Gaining trust requires respect within your team, whether it’s a group of managers, service providers or a board of directors, trust and respect are imperative. Earning trust and respect is an art form and the linchpin of leadership.
So what do trust and respect look and sound like?
It’s a tough question in the age of divisive politics, shouting TV talking heads and social media trolls. There’s not a whole lot of trust and respect being modeled or earned. Joann Lublin’s 5/3/17 Wall Street Journal article, How Millennial Bosses Can Gain Trust, cites some answers that are no different from how anyone earns trust—by giving and gaining respect. I continue to beat this drum. Lublin has to remind Millennials because they came of age in the digital era that they are more likely to be connected through their devices but may be physically or emotionally distant. Budding Millennial leaders’ reference points to physically, verbally and emotionally gaining trust and respect may not be obvious.
In teaching collaborative negotiation for any professional setting, I talk a lot about gaining trust and respect. I take the corollary a step further by tying gaining respect to vulnerability. They are interconnected. I often bet my student and professional clients that in seeking respect they can and must make themselves more vulnerable than they believe is safe. Doing so will serve them well.

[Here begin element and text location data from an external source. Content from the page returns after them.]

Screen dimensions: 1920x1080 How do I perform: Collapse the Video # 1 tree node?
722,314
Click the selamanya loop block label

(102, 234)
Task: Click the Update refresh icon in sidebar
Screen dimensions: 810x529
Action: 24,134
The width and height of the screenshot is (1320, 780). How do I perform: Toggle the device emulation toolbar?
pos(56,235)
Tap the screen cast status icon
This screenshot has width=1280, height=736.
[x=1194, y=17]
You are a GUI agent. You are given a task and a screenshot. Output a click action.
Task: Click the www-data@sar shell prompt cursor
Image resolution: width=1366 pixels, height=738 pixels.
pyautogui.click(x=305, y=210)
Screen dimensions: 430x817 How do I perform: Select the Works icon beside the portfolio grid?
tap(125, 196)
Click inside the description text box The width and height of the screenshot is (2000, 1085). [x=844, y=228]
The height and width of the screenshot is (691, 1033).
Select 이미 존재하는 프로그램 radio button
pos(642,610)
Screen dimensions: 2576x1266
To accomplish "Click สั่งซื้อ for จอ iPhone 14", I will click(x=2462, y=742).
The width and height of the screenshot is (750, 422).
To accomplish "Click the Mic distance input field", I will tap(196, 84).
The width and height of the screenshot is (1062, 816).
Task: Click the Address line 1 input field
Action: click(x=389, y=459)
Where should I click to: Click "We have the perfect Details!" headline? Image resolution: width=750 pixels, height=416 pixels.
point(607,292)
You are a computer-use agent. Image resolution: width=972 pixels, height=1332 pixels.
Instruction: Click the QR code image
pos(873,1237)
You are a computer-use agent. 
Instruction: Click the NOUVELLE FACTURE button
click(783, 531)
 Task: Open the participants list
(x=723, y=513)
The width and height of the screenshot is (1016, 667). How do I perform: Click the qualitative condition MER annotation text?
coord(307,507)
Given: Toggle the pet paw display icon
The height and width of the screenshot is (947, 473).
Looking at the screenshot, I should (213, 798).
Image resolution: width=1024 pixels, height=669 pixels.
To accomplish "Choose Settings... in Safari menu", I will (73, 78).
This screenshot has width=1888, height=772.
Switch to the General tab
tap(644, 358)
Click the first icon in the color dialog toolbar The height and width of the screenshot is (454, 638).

We walk around as defensive beings and it’s no wonder given the heads and trolls. Being the leader and gaining trust and respect requires that you show your hand first and open the door to vulnerability. Also required are honesty and active collaboration using neutral language and losing the spin and half-truths.
Lublin and I agree the first step is to get out of your office and have face-to-face, collaborative conversations. Here are some other tips: ask those whose trust you seek “what does success look like for you and how can I help you get there?” Tell the other what keeps you up at night (the vulnerability lies in your reveal that you, too, have nagging thoughts) and offer to partner toward your respective successes.
Technology encourages, simultaneously blunts and gives rise to the distrustful, disrespectful talking heads and trolls. Tech and TV fall short on deep human connection. Put your cards on the table and speak straight up facing your organizational partners. You will not only gain trust and respect and you will also feel better because you are human and need to connect with other humans in a humane way. Trust me, this brand of leadership will fill your soul and improve your professional trajectory.